November 1, 2005

Is the Need for Venture Capital Changing?

Posted in Economic Model, finance, management, VC Roles at 5:29 pm by scottmaxwell

I met with Jan Hichert, CEO of Astaro, over breakfast yesterday morning. As we were catching up on industry gossip, he asked me the question if VCs were becoming unecessary for internet start-ups. We had a good discussion on the topic and then I came back from breakfast and read Rebecca Buckman’s article, Many Internet Start-Ups Are Telling Venture Capitalists: ‘We Don’t Need You,’ in today’s Wall Street Journal (October 31, page C1).

The article was about Venture Capital effectively becoming superfluous. The basic argument of the article, and the question posed by Jan, was that the cost of getting to “product” release in an internet start-up has gone down considerably over the last decade (which it has by at least an order of magnitude) and many companies, therefore, do not need Venture Capital. It cites Flickr as an example (which was sold to Yahoo for an estimated $25 million). Clearly a good payoff for the management of the company and it looks like a wise purchase for Yahoo. Everyone involved won. And no VCs involved…cased closed. Right?

Some Good Points…

The article (rightly) points out that the current issue is at least true for a subset of companies that, perhaps, focus on the consumer market. We also have seen many B2B companies bootstrap themselves with services revenue or low cost product downloads and get to a level of revenue and profitability with very little capital consumption before we invested in them.


My view on this issue is that it all depends on the goal for the company. If your goal is to build something useful (a feature that belongs in another company’s hands, for example) and make a reasonable amount of money from a sale (or create a lifestyle business), then clearly partnering with a VC is not for you (it is also not for the VC). But if your goal is to build a meaningful long-term enterprise, I would surround myself with as many smart, helpful, networked people as I can (good VCs fit in this category), and you will most likely need and/or want outside capital.

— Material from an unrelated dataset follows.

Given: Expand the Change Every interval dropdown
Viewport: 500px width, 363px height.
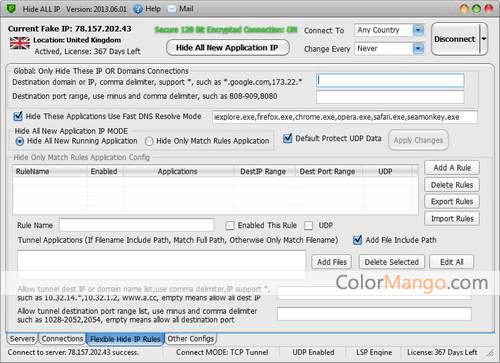Looking at the screenshot, I should (x=418, y=49).
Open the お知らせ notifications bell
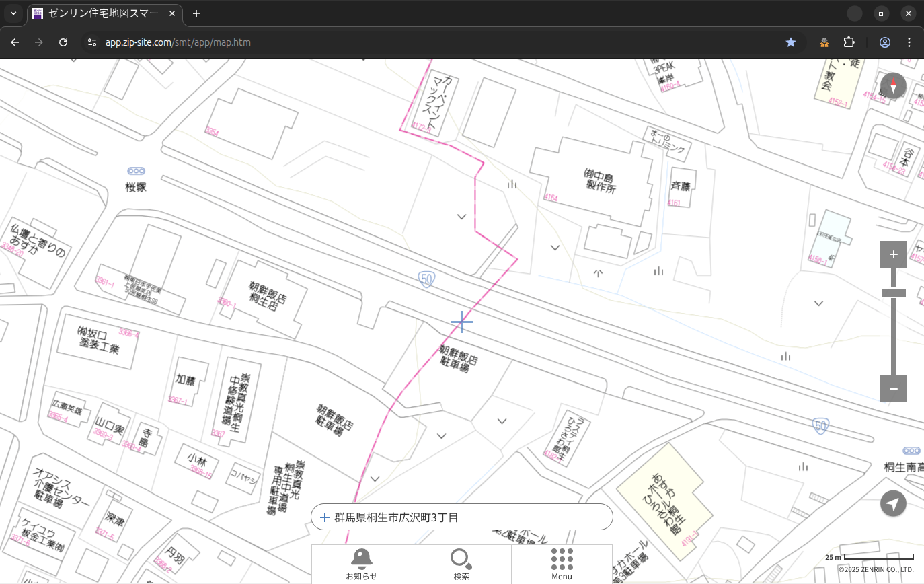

Expanding a Company- Uses of Capital

If you want to build a meaningful long-term enterprise, there are several uses of capital, even for profitable companies (yes, there are extreme outliers, but the following simple math is generally true):

1. As your revenues grow, your receivables grow, creating the need for working capital (cash turns into receivables). This point is generally true, but not true in certain consumer businesses that take credit cards and receive customer payments prior to paying suppliers (the negative working capital companies such as If you run a financial model on your business including the balance sheet, you will get a good idea of the relationship.
2. As you grow your Sales and Marketing, the expenses are generally paid before the revenue/gross profit is received. Most great companies have the opportunity to grow (with a positive Net Present Value using a high discount rate) their companies faster than they can self-fund (that is, using the free cash flow of the business to fund this expense) sales and marketing. Again, the credit-card payment model is less sensitive to this point (due to days receivable outstanding being 3-5 days), but it still exists. On the other end of the spectrum, the B2B Software as a Service (A.K.A. On-Demand or ASP) “subscription” model ( is my best example), uses a lot of capital as the sales and marketing ramps up, as the timing for cash flowing out is much earlier than the timing for cash flowing in (btw, this is an extremely attractive business and economic model as Salesforce has been demonstrating in the public markets…my point is that it used capital to grow).
3. Experiments and “mistakes” use capital. Generally, as companies build-out, there are two major areas of expansion, one on the product development side and one on the product distribution side. I think of these build-outs as “grand experiments,” as you can do all of the up-front analysis that you can, but it is all theory until you put it into practice and see the results. Long-term sustainable businesses need to continue evolving their products’ feature/functions, build new products, and build out their channels of distribution. All of this takes capital, as the uses come before the benefits…even more capital if you make a few “mistakes” (and everyone does).
4. Missed Quarters (sometimes) Use Capital. Most emerging growth companies miss their quarters at some point. You want to make sure that you have “rainy day” money on the balance sheet to be used in circumstances like this.
5. Acquisitions use Capital. Several companies that I have been involved in have made small “tuck in” acquisitions, mostly to expand their product footprint. Generally, these types of acquisition candidates want at least a portion of their consideration in cash.
6. Large Enterprises want to see Capital on the balance sheet. If you are selling to a large enterprise customer, they generally are spending a large chunk of change on your product and many times will be integrating your product with some of their systems. They do their analysis and want to make sure that you are going to be there to serve them several years from now. Once of the items that they ask about is your company’s capitalization (note: my sense is that this issue peaked about 18 months ago and is now on the decline. I do still here about the issue periodically, however).
7. Finally, Founder Liquidity uses Capital. Many founders of great companies find themselves in the situation where a significant portion of their net worth is tied up in the business. Some VCs (including my firm) will make investments in a company to partially/fully liquidated certain shareholders (the key is that all key employees have enough of a financial stake in the company post the transaction that they remain highly incented). These types of transactions are useful to founders, as it allows them to take more risk (that make business sense) without worrying about their nest eggs.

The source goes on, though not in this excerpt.